3.3. Compositions of Oil and FAME from Oil

The recovered lipids were examined for composition (Figure 6). The largest fraction of lipids was TAGs, constituting 31.7% to 50.9% of extracted oil (Figure 6). Removing the liquor prior to fermentation (treatment D) lowered the TAG content of the spent whole fermentation broth from 41.3% to 31.7% (Figure 6), indicating another disadvantage of removing the liquor prior to fermentation. The maximum TAG content (50.9%) was observed in spent fermentation solids for treatment B. DG contents were up to four-fold higher in oil from treatments A and C compared to oil from treatments B and D (Figure 6). FFA contents constituted 8.1% to 16.1%, w w⁻¹ oil (Figure 6), so a neutralization step would be required to prevent FFA from hindering the transesterification reaction if the oil was used for biodiesel production [68,69,70]. MG, SE, SF, and HC contents were minor constituents (Figure 6), together constituting up to 18.0%, w w⁻¹ oil.

Following pretreatment with LHW and before SSCF, the LHW pretreated corn germ contained 71.6% of TAG, 0.3% of FFA, and 6.2% of minor constituents [20]. Therefore, SSCF led to a substantial increase in the amount of relative FFAs (Figure 6), presumably because of the saponification of TAGS during SSCF. Increased FFA content is undesirable [65,66].

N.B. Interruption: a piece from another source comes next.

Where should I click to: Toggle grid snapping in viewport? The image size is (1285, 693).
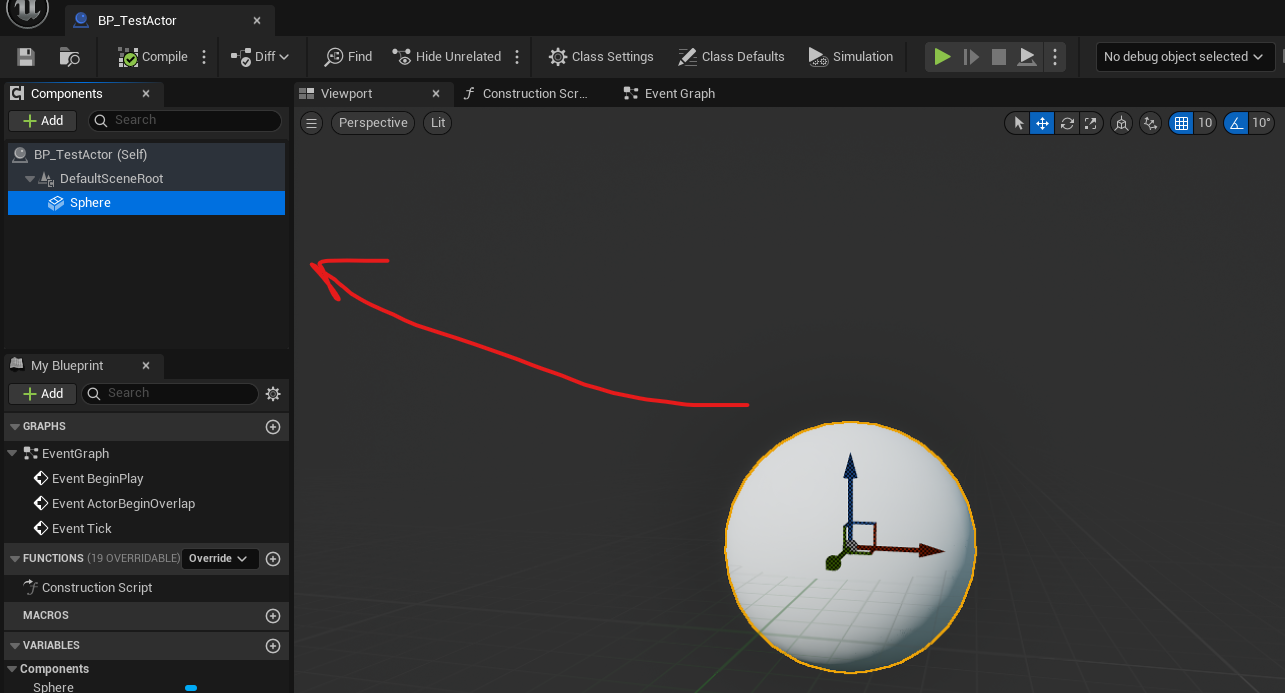pos(1181,123)
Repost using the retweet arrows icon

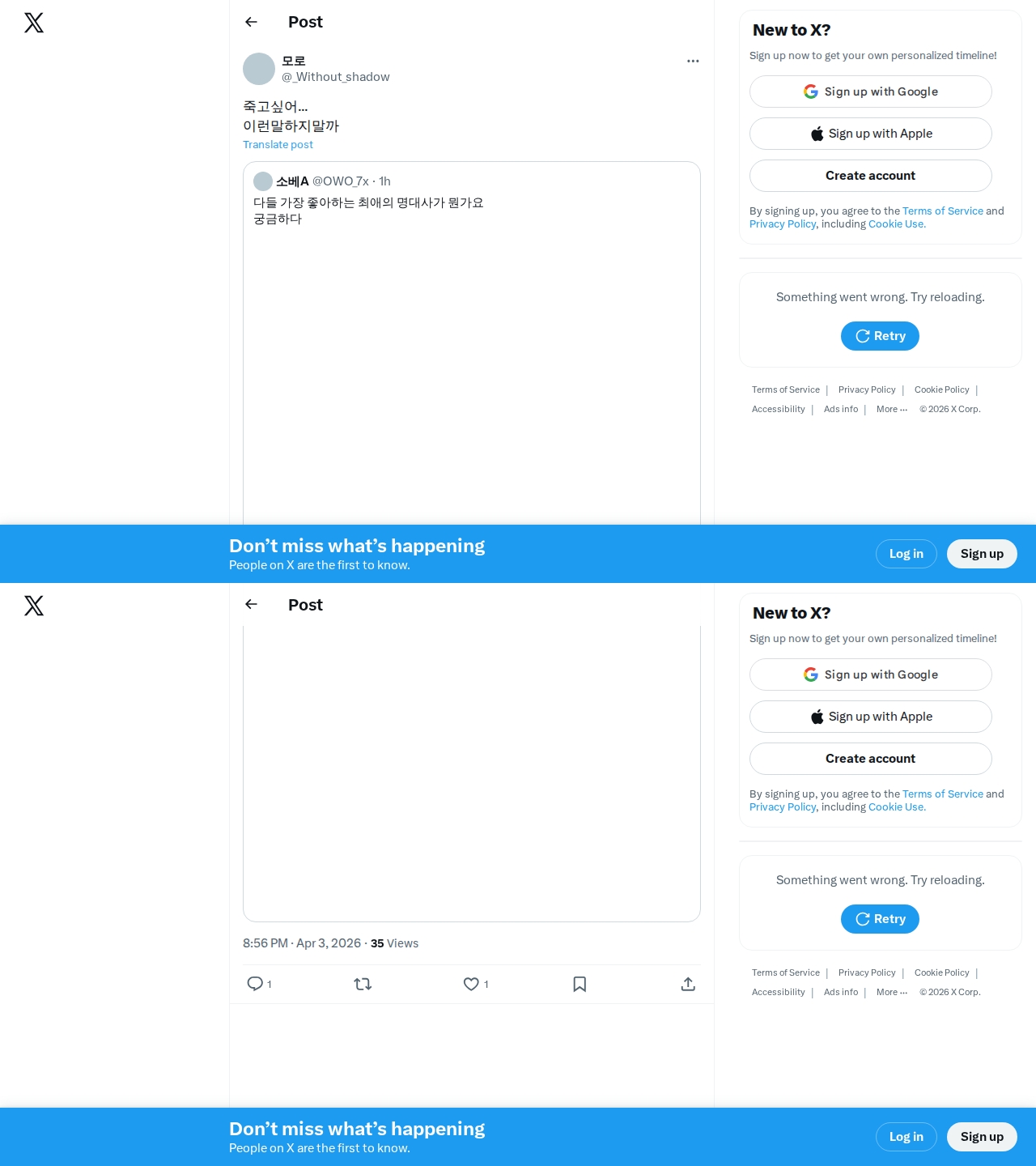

In the fatty acids analysis, palmitic acid (C16:0), palmitoleic acid (C16:1), stearic acid (C18:0), oleic acid (C18:1), linoleic acid (C18:2), alpha-linoleic acid (C18:3), and arachidic acid (C20:2) were identified. Linoleic acid (C18:2) was the major component of all recovered oil extracts, constituting 53.1% to 54.4% of total fatty acids (Figure 7). Compositions of total FAME obtained from the extracted oil across treatments were similar, indicating that SSCF did not affect the fatty acid composition of TAGs. Moreover, the fatty acid compositions were similar to the corn oil control sample, including 54.4% linoleic acid, 29.2% oleic acid, and 12.7% palmitic acid.

Overall, SSCF detrimentally affected the compositions of oil from LHW pretreated germ meal.

4. Conclusions

After fermentation, the highest lipid yield was 36.0 mg lipid g⁻¹ raw biomass, the maximum relative amount of TAG was 50.9% of extracted oil, and the highest lipid concentration of spent fermentation solids was 12.0%. Compared to lipid recovery and compositions following pretreatment and before fermentation, the fermentation step did not improve the lipid yield of pretreated biomass and detrimentally affected oil compositions by increasing the relative concentrations of free fatty acids.

Glucose and xylose fermentation profiles during SSCF and compositions of FAME were similar across all treatments. Treatment B appears to be the most favorable as it resulted in the maximal ethanol titer (32.5 g L⁻¹), maximal ethanol conversion efficiency (60.1%), the highest lipid concentration (12.0%) of spent fermentation solids, and maximum relative amounts of TAG (50.9% of extracted oil).

5. Patents

A provisional patent application has been filed from this work (U.S. Patent Application No.: 62/945,438).